Il ministro dell’Interno, Matteo Piantedosi, risponde alla lettera aperta del direttore del Corriere dell’Irpinia, Gianni Festa, pubblicata sull’ultimo numero del settimanale e sul nostro sito web.
Caro Direttore,
le Sue parole sono importanti.
L’esercizio della responsabilità – di una qualunque responsabilità – si regge su due qualità: la sensibilità di ascoltare e il coraggio di decidere. Normalmente, per poter serenamente decidere, anche a costo di scontentare qualcuno, si deve aver dedicato molto tempo ad ascoltare.

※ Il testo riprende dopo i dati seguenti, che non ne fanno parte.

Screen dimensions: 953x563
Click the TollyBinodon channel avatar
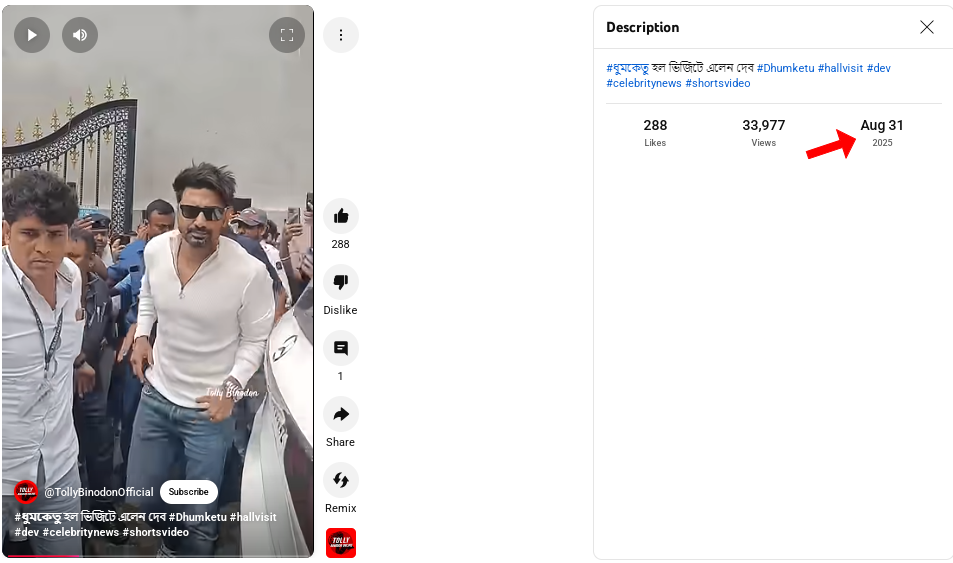[26, 492]
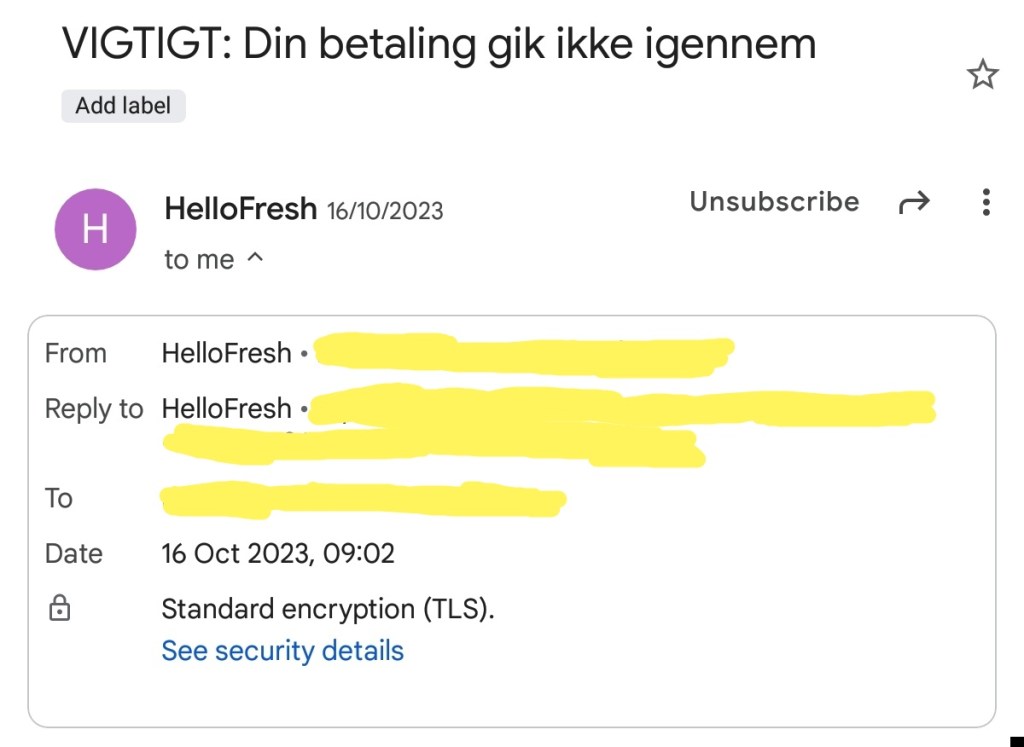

Per questa ragione, accolgo la Sua lettera con gratitudine: la considero, anche a beneficio dei Suoi lettori, nostri concittadini, un momento di scambio necessario che, mi auguro, sarà utile a Lei per avere delle risposte e, sono certo, sarà indispensabile a me per rendere più proficuo il mio impegno.
Il primo degli argomenti con cui proverò a rispondere alle Sue sollecitazioni è prioritario, ma non La soddisferà. Intuisco chiaramente, infatti, che quello che Lei chiede al Ministro dell’Interno, affetto da irpinitudine, è ben altro rispetto ai dati oggettivi che pure mi corre l’obbligo di riportare a Lei e ai Suoi lettori.

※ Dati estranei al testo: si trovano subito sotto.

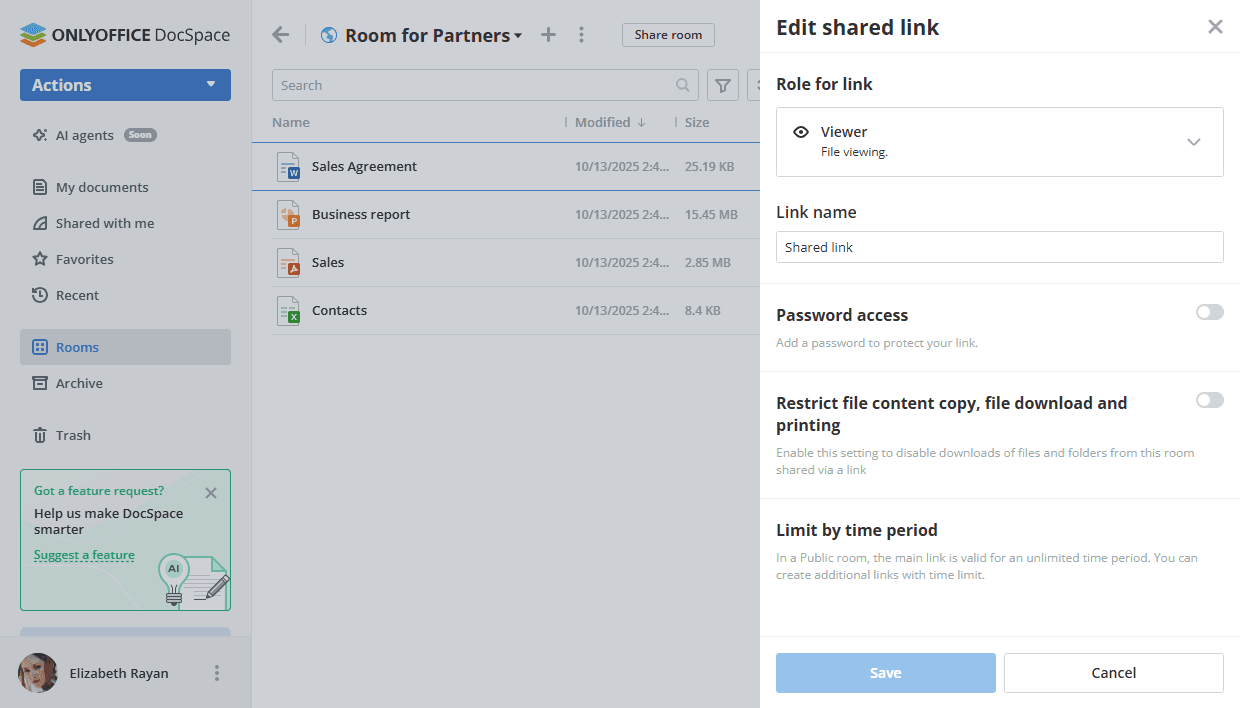Click the Link name text field
The width and height of the screenshot is (1240, 708).
(999, 247)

La provincia di Avellino nell’ultimo periodo è sicuramente stata messa alla prova. Si sono verificate vicende che hanno destato scalpore ma che al tempo stesso confermano la capacità di reazione e di intervento dello Stato. Peraltro, l’analisi dell’andamento dei fenomeni criminali non ci restituisce una situazione in peggioramento, tantomeno fuori controllo.
Ma non è questo il tema centrale che Lei pone. Quella “tranquillità” tipica della nostra terra che Lei ascrive al nostro passato, poco o nulla ha a che fare con la contabilità dei reati, il cui decremento pur testimonia l’efficacia di un sistema di prevenzione e contrasto della criminalità, organizzata e diffusa, che funziona egregiamente.
Quello a cui Lei richiama la mia attenzione è la necessità, comune ad ogni territorio, di promuovere il radicamento di una cultura della legalità che generi una risposta immunitaria della società intera ai tentativi di corruzione e infiltrazione delle consorterie criminali.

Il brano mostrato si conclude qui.